Ma l’attrazione più avvincente e magnetica nei confronti di questa storia è una tra le più antiche del mondo, e che è divenuta sempre più rara e passeggera, nei nostri tempi: la ricerca. La ricerca di un tesoro, la ricerca di una risposta, la ricerca di una soluzione, sono sempre stati stimoli straordinari di impegni e percorsi, spesso – a differenza di altre eccitanti competizioni – in competizione con nessuno, non gli uni contro gli altri, ma anzi per il bene di tutti: e in questi anni di Google, di dati pubblici, di “grandi fratelli” presunti e veri, ci siamo abituati a pensare che invece ogni cosa – dalla soluzione di un quiz, alla riparazione di una lavatrice, all’indirizzo di uno sconosciuto, a come è arredata una camera d’albergo all’altro capo del mondo, a una tesi di laurea, a capire un articolo su un quotidiano finlandese – sia rapidamente afferrabile, ogni conoscenza vicina.

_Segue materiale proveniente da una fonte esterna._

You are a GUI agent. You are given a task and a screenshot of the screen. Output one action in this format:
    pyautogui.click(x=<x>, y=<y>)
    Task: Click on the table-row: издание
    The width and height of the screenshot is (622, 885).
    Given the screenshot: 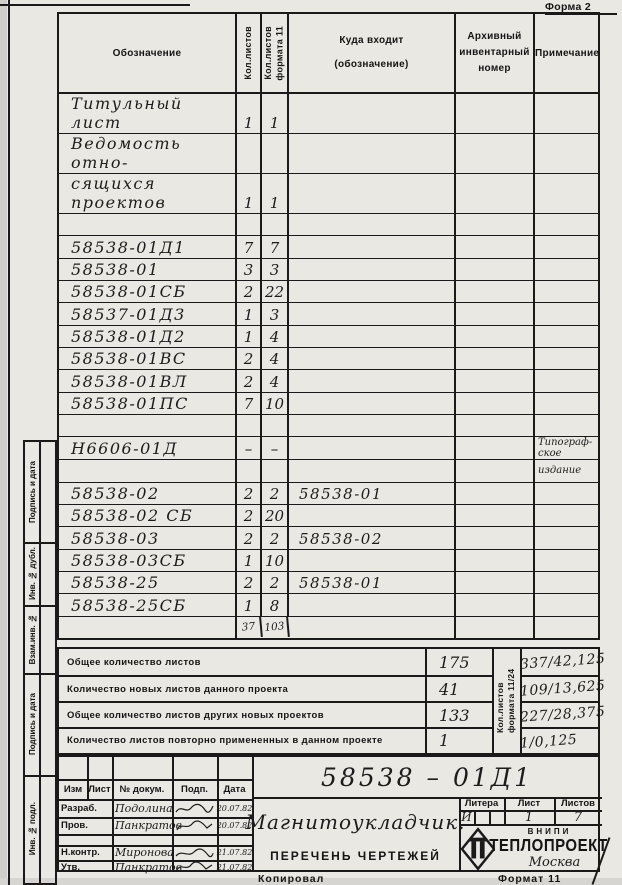 What is the action you would take?
    pyautogui.click(x=328, y=470)
    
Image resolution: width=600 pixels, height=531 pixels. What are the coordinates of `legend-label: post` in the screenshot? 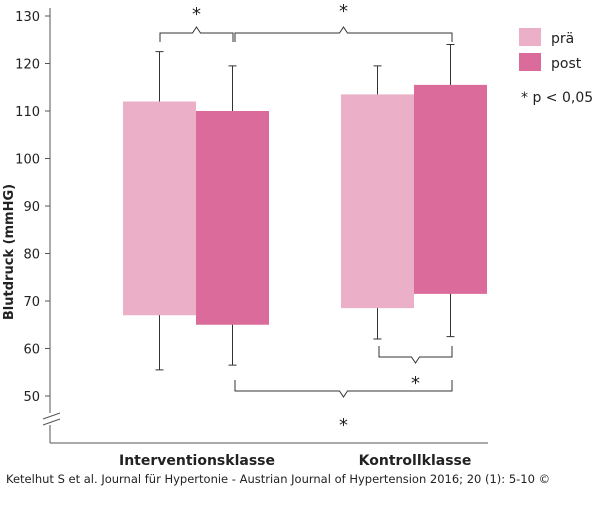 It's located at (566, 64).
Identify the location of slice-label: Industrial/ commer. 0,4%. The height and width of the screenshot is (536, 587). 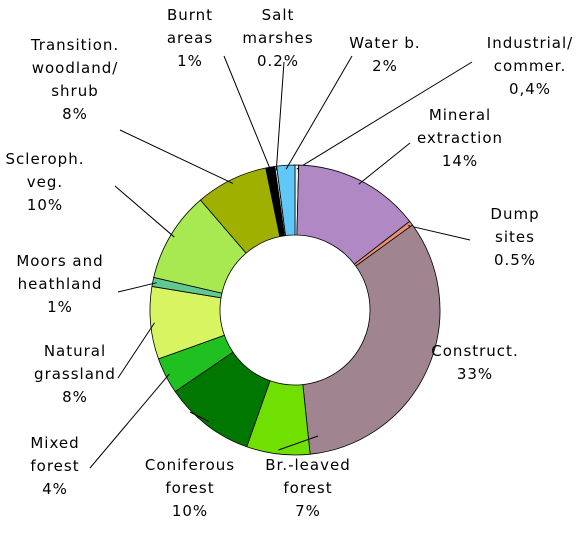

Anche soltanto Google, è quella cosa lì, si chiama “motore di ricerca” e usarlo non permette soltanto di trovare il “tesoro, ma anche di cercarlo, che è emozionante: solo che ormai lo è sempre meno, e le ricerche non durano il tempo di un secondo. Sono poche le ricerche che si concludano davvero con un “successo”, il cui risultato sia stato messo in discussione. Le cose, oggi, si trovano.
Qua non stiamo trovando una cosa di ferro di 63 metri e 138 tonnellate con 239 persone sopra.
Un implicito accenno al fallimento del mito della tecnologia? Sarebbe ora…
vabbe ma cosa vuol dire il mito della tecnologia? mi sorprenderei se l’aereo fosse scomparso sulla terra ferma, ma qui stiamo parlando di una zona tra le piu vuote e disperse di tutto il pianeta. la tecnologia e’ costosa, e spendere soldi per tenere sorvegliate aree come quella in cui si presume sia finito l’aereo e’ antieconomico.
> Qua non stiamo trovando una cosa di ferro di 63 metri e 138 tonnellate con 239 persone sopra.
Su una superficie disabitata (leggi: oceano) piu’ vasta dell’Europa. Sono sinceramente stupito ci siano speranze di trovarlo (e a quanto pare ci sono, incredibile).